Airlines are like "instead of all those agents, we'll make a sort of assembly line manned by customers. Check in with one machine, drop your baggage off with another."

Then literally anything happens with the computer network requiring an elevated number of customers to need manual intervention, and suddenly you have an enormous immobile line while every single customer lines up before the two (2) remaining agents.

Corporations don't care about "efficiency" they just wanna fire people

I really believe this. We were told capitalist entities will act to minimize costs and maximize profit. But what corporations actually seek to do, for whatever reason, is minimize *labor* cost. They prefer to bear any other kind of cost. They will minimize labor costs even if it increases overall costs and/or hurts profits

@mcc More generally, I've seen it referred to as "soft cost blindness."

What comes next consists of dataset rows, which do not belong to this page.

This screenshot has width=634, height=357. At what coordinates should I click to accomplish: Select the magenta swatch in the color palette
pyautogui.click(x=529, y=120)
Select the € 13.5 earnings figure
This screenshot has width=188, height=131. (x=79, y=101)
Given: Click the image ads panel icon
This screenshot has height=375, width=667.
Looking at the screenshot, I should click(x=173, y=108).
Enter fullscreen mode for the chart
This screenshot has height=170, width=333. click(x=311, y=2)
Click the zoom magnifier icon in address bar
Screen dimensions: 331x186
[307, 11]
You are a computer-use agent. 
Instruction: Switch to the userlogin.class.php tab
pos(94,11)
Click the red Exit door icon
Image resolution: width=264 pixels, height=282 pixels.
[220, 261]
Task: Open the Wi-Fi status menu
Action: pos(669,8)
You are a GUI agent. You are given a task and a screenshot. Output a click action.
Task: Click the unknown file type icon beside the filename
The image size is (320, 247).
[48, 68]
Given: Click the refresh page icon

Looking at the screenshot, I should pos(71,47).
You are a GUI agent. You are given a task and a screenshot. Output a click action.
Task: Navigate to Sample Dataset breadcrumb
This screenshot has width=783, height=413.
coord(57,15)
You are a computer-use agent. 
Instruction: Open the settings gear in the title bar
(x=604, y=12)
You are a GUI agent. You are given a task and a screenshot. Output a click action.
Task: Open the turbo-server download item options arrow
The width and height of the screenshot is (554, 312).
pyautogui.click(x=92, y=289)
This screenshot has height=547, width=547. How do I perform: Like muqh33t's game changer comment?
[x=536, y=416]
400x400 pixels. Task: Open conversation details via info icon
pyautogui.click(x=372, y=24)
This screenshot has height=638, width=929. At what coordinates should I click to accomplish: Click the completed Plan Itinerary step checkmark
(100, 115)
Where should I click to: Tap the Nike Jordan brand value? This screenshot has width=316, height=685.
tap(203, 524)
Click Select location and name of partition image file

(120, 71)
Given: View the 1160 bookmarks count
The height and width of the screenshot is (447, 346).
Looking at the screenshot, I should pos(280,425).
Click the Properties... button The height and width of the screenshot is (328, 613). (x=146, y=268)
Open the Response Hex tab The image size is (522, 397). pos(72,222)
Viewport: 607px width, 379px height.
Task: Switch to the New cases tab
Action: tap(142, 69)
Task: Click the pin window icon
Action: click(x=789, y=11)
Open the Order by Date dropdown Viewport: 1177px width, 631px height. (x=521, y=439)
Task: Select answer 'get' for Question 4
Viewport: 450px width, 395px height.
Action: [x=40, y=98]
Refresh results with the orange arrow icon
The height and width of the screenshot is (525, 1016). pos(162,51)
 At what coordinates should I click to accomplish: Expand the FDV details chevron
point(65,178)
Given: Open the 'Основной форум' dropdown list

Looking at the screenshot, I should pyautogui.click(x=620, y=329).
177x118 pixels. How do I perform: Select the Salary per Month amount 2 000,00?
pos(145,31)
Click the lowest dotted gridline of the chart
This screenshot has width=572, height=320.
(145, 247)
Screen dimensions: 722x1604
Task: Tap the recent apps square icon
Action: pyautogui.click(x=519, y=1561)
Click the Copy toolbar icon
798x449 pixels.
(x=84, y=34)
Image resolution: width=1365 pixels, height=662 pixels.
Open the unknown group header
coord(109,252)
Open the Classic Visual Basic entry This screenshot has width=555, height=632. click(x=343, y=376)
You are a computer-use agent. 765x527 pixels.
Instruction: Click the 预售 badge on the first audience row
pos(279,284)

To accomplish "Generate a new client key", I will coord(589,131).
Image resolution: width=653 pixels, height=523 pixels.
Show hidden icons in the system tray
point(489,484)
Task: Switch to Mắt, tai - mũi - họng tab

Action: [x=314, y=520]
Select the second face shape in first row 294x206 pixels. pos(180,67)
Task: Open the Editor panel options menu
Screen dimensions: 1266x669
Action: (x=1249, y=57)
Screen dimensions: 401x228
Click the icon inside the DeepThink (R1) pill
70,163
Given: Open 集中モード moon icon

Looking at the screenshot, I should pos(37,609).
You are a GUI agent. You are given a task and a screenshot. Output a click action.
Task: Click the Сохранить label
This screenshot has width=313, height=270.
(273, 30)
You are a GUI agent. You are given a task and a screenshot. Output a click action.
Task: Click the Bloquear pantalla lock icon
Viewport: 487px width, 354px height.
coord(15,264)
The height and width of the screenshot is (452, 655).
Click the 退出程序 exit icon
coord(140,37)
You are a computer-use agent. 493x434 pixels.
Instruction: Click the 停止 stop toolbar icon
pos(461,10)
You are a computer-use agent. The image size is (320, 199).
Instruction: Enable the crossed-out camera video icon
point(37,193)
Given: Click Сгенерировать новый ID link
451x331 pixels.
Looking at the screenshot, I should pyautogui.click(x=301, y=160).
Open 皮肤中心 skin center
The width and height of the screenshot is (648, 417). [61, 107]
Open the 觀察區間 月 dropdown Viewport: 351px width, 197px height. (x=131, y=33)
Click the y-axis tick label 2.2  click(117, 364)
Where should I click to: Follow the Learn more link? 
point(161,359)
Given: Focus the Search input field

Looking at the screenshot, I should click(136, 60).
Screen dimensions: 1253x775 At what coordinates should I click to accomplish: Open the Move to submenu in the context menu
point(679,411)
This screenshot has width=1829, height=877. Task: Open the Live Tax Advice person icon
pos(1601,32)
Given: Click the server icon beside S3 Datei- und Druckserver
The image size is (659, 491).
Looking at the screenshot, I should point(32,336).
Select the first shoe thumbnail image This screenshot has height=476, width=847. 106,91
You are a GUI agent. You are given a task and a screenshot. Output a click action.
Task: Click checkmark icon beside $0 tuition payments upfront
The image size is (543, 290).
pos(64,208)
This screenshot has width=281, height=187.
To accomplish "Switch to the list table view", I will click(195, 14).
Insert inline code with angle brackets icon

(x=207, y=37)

Firing people has a hard, objective value. Slowing down your business and frustrating your customers has a murky, intangible cost. Analyzing that sounds hard, so let's just 🪄🎩 hey look at that, the costs are gone, it's all upside now!

@curtmack @mcc its bc a corporation just does not want to rely on people, in spite of them being the reason it is able to exist. It’s like the primary contradiction of free market ideals. You need people to create value and you need people in the world with purchasing power, but you somehow want to externalise both. It’s no coincidence that all trendy businesses love llm and cryptocoins, it lets them potentially cut out the “middleman” and externalise more costs.